Entertainment

Do The Golden Globes Really Predict The Oscars?

The Golden Globes are on Sunday, Jan. 10, and the awards ceremony that honors both TV in film is seen by many as a harbinger of what movies could be honored at the Academy Awards, which take place this year on Feb. 28. Since the nominees for the Oscars won't even be announced until Jan. 15, all eyes will be on the Globes for an idea of what to expect at the more prestigious awards ceremony to follow, but should they be? Do the Golden Globes predict the Oscars for Best Picture?

The answer isn't as straightforward as you might think. For one, the Academy Awards have been around a lot longer than the Golden Globes have. By the time the Globes premiered in 1941, the Oscars were already in their 14th year.

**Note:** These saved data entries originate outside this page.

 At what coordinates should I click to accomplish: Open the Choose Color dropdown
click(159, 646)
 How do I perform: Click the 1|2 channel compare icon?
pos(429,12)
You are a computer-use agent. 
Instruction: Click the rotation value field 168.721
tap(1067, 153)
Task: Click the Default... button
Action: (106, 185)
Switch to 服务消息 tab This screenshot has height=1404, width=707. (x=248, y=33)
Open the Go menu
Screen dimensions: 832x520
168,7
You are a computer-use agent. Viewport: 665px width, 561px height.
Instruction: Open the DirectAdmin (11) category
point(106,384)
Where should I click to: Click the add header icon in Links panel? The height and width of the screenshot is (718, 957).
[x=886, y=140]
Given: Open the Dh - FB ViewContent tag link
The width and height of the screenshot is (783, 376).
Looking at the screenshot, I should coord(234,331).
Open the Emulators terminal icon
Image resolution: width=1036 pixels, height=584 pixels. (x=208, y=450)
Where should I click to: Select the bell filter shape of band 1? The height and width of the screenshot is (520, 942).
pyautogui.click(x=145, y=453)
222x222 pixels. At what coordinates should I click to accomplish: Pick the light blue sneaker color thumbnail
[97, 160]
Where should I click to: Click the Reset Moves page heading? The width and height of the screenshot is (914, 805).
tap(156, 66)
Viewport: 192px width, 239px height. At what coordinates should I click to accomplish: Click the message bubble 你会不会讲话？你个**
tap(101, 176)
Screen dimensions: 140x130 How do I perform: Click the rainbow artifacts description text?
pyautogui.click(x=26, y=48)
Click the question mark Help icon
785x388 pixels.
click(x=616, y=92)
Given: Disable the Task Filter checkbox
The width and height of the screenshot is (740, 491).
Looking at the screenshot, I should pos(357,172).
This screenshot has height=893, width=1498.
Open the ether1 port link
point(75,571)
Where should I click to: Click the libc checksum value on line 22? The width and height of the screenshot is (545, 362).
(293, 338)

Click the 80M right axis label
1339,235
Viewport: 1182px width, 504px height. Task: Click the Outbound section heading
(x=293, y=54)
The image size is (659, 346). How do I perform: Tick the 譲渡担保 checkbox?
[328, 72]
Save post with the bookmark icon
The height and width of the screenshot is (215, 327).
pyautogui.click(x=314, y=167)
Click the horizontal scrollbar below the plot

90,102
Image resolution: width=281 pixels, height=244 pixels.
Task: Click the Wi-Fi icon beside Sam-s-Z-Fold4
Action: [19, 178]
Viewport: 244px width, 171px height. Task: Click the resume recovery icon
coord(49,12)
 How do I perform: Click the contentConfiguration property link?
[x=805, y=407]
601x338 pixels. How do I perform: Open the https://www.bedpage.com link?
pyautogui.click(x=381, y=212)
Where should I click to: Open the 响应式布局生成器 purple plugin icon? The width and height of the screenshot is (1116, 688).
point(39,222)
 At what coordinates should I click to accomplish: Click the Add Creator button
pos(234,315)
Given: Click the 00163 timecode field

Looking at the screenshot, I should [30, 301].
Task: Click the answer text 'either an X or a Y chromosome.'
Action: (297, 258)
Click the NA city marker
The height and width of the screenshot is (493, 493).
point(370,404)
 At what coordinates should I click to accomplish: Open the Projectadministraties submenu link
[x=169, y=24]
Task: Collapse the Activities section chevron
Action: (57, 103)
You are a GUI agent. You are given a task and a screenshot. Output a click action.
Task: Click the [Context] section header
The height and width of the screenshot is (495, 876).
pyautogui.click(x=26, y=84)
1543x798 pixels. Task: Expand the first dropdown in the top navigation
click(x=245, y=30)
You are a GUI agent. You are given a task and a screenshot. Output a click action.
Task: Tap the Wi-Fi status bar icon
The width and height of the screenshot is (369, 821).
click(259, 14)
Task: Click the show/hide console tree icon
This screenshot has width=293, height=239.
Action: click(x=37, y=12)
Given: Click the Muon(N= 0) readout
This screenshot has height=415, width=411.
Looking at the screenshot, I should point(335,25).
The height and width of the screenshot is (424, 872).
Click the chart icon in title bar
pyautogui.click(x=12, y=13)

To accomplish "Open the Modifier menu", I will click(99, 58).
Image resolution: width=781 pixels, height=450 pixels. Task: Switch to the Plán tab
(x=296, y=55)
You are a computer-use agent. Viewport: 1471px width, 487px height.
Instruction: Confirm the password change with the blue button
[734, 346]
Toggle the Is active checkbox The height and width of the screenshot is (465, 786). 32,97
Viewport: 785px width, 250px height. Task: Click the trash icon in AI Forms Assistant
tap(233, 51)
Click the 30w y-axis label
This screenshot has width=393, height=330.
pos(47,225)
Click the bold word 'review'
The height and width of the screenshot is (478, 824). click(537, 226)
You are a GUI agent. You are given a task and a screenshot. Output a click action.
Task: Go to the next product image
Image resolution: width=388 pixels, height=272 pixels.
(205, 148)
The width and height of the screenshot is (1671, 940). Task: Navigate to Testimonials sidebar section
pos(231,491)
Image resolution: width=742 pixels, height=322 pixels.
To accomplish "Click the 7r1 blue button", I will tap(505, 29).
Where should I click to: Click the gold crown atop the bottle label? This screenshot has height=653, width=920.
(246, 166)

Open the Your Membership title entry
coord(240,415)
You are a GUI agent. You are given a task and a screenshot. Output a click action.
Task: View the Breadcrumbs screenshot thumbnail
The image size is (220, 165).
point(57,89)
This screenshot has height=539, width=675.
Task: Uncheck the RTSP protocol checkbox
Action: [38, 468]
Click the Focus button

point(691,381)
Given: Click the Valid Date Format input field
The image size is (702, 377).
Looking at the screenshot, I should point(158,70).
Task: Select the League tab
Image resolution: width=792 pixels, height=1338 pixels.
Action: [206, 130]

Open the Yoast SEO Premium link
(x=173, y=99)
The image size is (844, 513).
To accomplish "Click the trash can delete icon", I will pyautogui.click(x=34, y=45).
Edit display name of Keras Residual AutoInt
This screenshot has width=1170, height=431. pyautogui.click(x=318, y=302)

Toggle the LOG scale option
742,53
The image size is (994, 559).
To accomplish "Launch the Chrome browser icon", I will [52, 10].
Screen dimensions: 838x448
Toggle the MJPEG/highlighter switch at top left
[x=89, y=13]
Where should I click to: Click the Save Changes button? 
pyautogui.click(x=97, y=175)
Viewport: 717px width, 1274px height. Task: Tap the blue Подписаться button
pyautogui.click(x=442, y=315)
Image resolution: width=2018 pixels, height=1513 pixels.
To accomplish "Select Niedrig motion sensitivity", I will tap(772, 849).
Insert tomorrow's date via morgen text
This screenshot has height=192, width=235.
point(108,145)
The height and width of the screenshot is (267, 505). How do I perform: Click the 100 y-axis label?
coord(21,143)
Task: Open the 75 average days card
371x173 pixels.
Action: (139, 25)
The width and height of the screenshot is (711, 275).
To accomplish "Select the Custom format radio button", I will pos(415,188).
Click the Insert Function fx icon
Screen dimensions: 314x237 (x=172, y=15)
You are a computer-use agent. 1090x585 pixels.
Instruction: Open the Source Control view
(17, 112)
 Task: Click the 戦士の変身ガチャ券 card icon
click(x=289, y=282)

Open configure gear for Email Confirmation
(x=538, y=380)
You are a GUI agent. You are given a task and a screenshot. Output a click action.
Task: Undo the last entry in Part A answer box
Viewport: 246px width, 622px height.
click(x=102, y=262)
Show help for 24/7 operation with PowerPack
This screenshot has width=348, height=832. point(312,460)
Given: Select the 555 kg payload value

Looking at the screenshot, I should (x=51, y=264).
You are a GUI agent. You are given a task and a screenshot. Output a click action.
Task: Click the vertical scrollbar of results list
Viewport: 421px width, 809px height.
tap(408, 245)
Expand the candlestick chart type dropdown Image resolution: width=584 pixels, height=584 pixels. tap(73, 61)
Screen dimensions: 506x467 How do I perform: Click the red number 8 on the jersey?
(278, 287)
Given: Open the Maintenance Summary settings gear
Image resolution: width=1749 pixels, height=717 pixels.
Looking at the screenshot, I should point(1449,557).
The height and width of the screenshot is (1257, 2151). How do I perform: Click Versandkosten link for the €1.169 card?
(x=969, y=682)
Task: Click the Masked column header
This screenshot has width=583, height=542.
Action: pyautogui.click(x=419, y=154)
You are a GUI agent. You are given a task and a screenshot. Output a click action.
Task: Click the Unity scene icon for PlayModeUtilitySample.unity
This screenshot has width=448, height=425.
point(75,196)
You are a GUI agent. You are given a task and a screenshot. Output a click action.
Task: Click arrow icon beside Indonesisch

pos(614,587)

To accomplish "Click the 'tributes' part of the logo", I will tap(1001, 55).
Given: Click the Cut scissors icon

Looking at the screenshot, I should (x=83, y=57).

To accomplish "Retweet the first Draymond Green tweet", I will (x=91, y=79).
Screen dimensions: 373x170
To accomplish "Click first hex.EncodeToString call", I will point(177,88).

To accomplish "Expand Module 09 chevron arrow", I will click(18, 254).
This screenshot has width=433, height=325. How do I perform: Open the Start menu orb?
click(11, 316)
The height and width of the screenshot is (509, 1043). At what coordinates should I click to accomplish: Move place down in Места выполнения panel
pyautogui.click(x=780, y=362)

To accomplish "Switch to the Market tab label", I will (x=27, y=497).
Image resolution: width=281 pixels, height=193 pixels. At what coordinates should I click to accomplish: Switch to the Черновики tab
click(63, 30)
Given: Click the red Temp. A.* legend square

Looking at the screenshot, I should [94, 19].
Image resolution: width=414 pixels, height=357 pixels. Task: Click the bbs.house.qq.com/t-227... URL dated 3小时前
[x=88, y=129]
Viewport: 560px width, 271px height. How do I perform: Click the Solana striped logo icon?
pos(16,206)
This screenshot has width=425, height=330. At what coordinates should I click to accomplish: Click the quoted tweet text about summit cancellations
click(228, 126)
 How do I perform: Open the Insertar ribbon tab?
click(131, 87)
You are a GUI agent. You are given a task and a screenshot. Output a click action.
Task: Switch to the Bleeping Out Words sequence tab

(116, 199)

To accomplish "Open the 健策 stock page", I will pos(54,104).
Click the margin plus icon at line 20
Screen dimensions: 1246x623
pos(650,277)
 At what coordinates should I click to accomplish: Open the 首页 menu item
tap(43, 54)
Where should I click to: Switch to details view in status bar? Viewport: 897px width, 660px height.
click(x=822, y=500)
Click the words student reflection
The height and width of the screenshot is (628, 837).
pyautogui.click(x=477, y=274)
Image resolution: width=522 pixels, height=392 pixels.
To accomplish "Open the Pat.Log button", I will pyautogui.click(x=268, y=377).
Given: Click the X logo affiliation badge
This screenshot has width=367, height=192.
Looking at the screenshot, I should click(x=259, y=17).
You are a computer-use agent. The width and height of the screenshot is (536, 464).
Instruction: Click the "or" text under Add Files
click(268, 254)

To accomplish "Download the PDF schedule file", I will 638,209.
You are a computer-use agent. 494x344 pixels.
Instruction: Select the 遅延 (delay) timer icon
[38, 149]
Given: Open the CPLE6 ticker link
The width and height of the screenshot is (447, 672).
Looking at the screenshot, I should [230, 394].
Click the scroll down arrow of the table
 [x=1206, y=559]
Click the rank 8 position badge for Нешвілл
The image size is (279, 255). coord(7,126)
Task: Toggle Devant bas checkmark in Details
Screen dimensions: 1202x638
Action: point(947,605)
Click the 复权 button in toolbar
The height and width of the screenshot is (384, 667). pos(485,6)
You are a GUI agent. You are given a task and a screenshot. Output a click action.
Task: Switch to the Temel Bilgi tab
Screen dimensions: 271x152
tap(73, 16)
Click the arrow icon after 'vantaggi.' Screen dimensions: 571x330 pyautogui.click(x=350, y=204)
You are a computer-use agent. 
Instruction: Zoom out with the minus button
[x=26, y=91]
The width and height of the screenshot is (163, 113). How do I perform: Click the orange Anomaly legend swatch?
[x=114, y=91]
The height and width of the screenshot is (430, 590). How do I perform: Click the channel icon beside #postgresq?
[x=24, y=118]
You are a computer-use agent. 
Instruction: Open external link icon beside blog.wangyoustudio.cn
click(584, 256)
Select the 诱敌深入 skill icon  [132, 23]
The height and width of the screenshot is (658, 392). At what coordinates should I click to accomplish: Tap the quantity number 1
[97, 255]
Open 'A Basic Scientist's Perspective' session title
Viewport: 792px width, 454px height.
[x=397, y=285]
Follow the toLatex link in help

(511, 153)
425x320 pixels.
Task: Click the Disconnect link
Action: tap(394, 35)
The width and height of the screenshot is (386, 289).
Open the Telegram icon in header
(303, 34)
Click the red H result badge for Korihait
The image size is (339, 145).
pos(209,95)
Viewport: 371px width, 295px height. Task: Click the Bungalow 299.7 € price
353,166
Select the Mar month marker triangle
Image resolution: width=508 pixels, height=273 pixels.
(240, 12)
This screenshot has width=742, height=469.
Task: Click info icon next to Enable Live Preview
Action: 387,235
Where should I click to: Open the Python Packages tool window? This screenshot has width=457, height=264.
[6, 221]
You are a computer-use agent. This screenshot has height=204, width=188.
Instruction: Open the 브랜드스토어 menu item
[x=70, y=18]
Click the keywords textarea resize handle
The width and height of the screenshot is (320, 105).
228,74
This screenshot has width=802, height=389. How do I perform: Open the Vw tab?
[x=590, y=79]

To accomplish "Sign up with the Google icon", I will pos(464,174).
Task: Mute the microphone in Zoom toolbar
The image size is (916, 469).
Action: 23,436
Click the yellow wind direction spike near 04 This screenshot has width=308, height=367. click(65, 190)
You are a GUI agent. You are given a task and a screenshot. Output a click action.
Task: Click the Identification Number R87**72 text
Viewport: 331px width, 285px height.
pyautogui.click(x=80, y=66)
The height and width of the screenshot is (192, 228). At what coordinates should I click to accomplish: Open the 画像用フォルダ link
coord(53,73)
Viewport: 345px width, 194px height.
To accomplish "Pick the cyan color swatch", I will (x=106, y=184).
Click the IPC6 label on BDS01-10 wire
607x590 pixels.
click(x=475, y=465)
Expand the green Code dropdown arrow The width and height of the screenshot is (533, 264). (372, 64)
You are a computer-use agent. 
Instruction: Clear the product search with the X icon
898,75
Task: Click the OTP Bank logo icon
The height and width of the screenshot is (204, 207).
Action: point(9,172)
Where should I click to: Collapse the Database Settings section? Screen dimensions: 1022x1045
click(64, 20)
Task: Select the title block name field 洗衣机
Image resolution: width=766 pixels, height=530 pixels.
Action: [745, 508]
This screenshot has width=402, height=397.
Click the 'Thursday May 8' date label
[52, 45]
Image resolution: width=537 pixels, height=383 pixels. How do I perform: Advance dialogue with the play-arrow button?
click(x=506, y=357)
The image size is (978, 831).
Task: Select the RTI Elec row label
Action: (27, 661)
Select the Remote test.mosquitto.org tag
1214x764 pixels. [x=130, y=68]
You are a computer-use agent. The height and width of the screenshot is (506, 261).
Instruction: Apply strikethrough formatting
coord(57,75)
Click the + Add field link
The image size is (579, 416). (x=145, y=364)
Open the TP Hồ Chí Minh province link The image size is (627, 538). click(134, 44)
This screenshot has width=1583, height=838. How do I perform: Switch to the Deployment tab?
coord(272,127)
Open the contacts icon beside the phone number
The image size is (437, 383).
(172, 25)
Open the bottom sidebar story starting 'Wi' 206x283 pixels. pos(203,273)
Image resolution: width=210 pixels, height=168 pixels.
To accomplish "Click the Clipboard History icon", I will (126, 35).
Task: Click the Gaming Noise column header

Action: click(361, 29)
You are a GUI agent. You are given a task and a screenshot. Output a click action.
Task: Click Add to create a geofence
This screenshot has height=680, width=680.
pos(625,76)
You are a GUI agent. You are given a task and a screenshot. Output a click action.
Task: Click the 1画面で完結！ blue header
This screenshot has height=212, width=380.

Further complicating matters is the fact that, since 1951, the Globes have honored two films as Best Picture: One in the Drama category, and one in the Musical or Comedy category. This means that every year the Globes essentially has two shots at correctly guessing who will win Best Picture at the Oscars, yet they still don't always get it right.

If you take a look at the decades starting in the 1940s when the Globes began, you'll notice that there some ebb and flow as to whether or not the Golden Globes can accurately predict the Oscar winner for Best Picture. The two ceremonies saw the same winner just five times in the 1940s, before the Globes changed their format. Then in the '50s, that number climbed to seven with the Globes new policy in place, and then climbed even further in the 1960s, when the Globes predicted the Oscar winner for Best Picture a whopping nine times. In fact, the two ceremonies featured the same film winning Best Picture every single year from 1956 until 1968. But then in the '70s, things changed.

The number of films that took home Best Picture at both shows dropped back down to five in the Me Decade, its lowest point since the Globes switched to the two picture format. The Globes seemed to have found more of a distinct voice for themselves... until the 1980s anyway, when the number of identical winners climbed back up to eight. The '90s more or less kept pace, with seven mutual Best Picture winners, but things got weirder than ever in the 2000s.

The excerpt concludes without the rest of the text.